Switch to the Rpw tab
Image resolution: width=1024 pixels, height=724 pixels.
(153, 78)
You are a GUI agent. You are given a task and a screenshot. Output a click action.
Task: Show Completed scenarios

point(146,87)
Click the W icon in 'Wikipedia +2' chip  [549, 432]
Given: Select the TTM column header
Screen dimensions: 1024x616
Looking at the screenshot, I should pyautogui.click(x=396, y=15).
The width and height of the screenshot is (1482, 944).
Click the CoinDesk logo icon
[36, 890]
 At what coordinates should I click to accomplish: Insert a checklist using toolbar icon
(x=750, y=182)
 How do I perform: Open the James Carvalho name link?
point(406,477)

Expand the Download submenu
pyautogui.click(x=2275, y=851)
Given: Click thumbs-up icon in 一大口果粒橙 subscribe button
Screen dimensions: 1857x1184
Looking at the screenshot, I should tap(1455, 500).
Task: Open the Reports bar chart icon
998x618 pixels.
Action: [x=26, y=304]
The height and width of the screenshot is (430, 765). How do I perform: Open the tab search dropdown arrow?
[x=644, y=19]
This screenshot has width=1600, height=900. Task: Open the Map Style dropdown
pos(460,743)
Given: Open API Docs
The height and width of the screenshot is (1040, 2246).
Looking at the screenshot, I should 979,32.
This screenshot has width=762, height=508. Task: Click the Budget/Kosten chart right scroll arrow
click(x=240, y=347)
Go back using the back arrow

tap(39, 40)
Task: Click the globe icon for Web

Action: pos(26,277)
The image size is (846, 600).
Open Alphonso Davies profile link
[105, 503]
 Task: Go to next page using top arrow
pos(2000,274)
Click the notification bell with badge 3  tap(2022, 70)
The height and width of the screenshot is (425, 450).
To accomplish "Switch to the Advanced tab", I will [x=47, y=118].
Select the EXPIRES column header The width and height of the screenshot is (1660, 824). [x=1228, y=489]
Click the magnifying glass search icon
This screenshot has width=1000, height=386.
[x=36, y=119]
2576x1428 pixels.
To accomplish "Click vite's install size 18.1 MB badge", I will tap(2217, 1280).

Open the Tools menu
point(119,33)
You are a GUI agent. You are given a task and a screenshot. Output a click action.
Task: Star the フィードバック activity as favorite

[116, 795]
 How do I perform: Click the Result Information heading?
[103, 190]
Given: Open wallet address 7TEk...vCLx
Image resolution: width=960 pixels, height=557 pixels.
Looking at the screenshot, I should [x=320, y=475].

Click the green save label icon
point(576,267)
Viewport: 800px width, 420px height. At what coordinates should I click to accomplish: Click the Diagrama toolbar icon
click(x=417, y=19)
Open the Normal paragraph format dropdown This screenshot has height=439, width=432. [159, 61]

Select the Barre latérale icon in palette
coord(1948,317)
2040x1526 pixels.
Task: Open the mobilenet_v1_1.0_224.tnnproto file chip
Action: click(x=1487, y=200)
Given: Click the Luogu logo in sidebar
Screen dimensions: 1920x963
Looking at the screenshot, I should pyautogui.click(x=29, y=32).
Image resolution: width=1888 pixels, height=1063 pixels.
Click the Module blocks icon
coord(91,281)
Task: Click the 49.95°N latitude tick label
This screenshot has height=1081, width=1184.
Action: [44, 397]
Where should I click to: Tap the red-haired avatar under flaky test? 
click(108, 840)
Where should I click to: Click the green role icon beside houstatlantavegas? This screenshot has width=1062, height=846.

════

Return every line of the material above that contains the string "dropdown", matching case exactly.

The height and width of the screenshot is (430, 765). How do I perform: Open the tab search dropdown arrow?
This screenshot has width=1600, height=900. Task: Open the Map Style dropdown
Open the Normal paragraph format dropdown This screenshot has height=439, width=432. [159, 61]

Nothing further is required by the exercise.